## WORK INSTRUCTION
When you reach the line that contains "Where should I", give it back exactly along with each line after it to the end of the entries; skip any pictures.

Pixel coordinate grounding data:
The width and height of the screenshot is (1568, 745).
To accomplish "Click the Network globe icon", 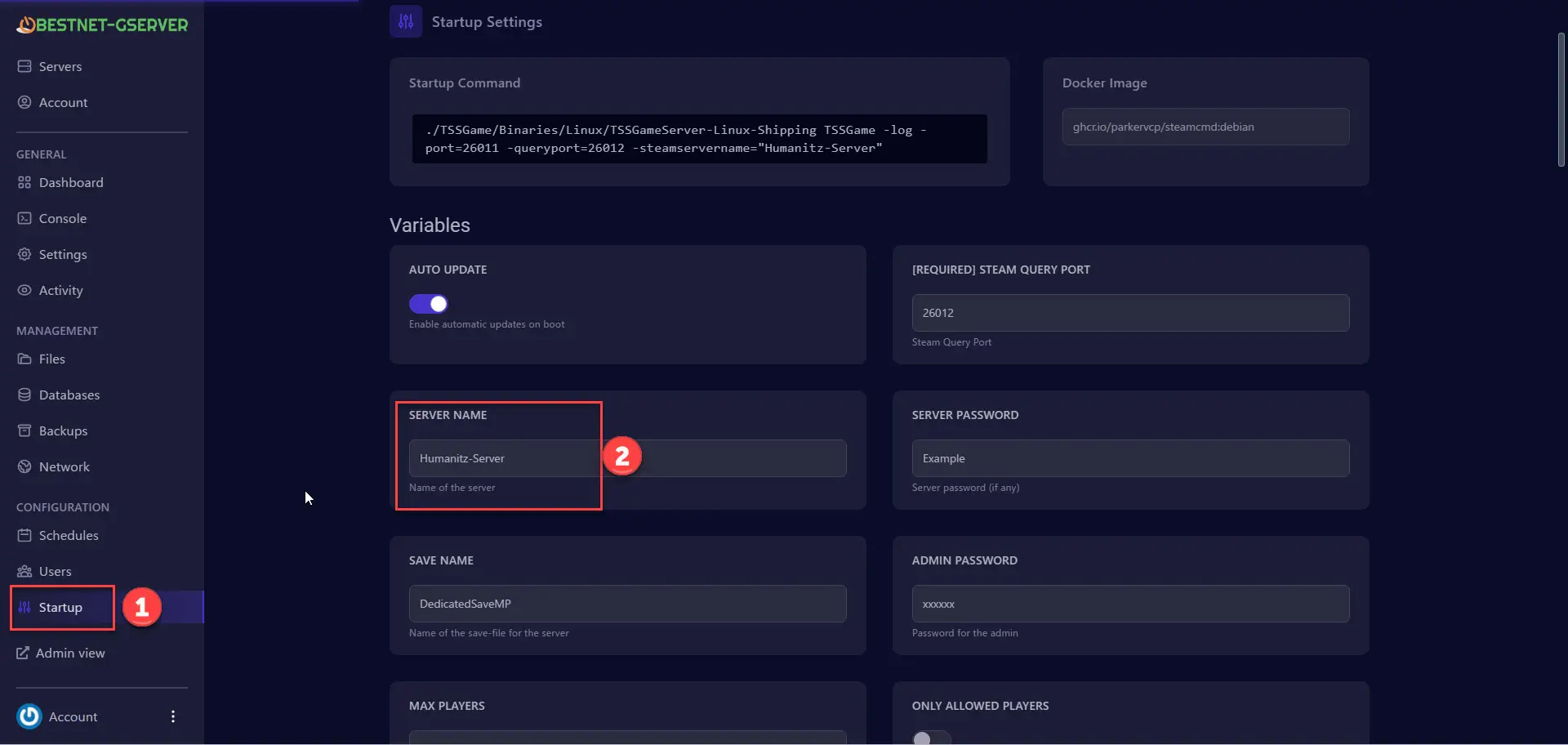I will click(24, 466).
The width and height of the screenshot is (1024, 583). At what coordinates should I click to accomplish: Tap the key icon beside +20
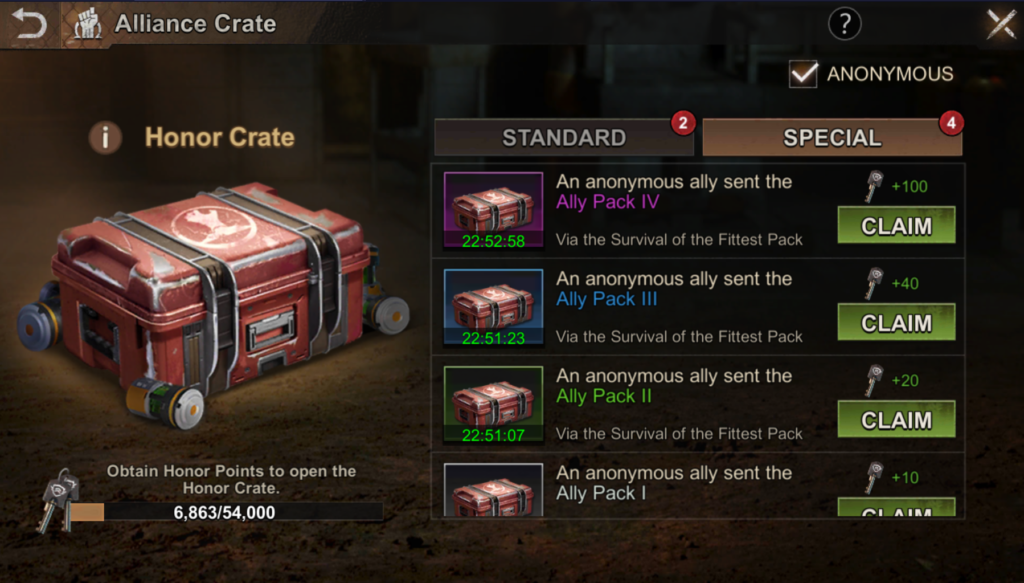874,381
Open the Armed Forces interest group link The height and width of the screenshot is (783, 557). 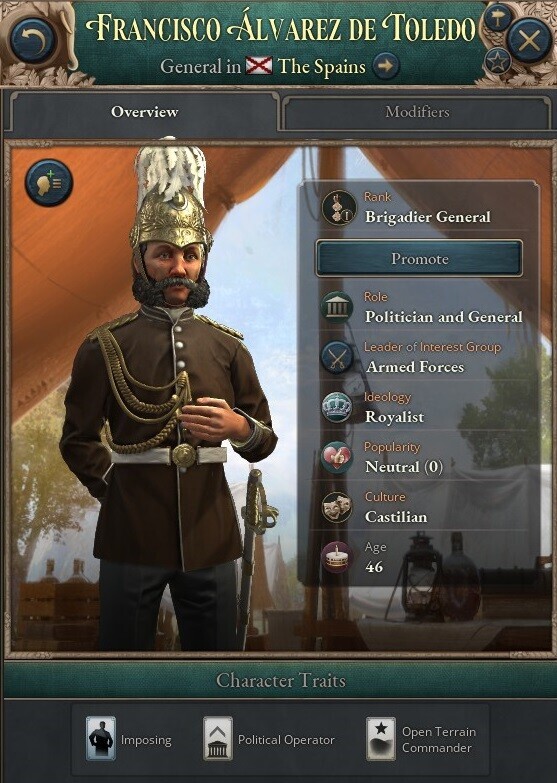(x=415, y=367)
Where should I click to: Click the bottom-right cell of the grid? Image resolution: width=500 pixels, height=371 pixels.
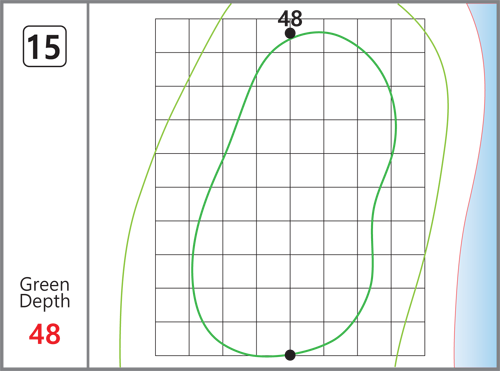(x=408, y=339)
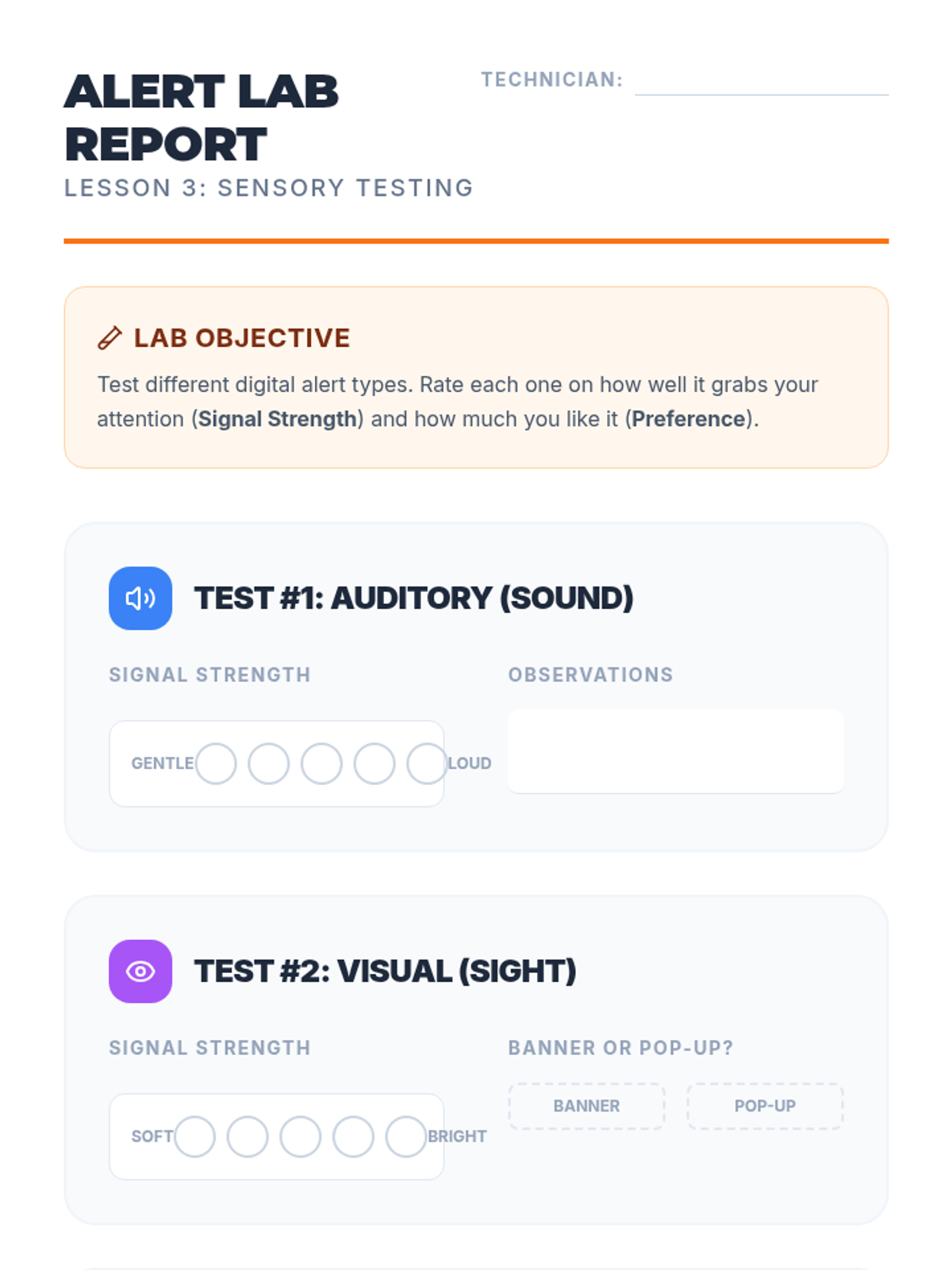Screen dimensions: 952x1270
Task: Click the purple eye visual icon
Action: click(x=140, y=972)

## ANSWER TO THIS EXERCISE
Where should I click to: Click the bottom-right cell of the grid? Image resolution: width=500 pixels, height=371 pixels.
(x=408, y=339)
Screen dimensions: 952x1270
Task: Click the purple eye visual icon
Action: click(x=140, y=972)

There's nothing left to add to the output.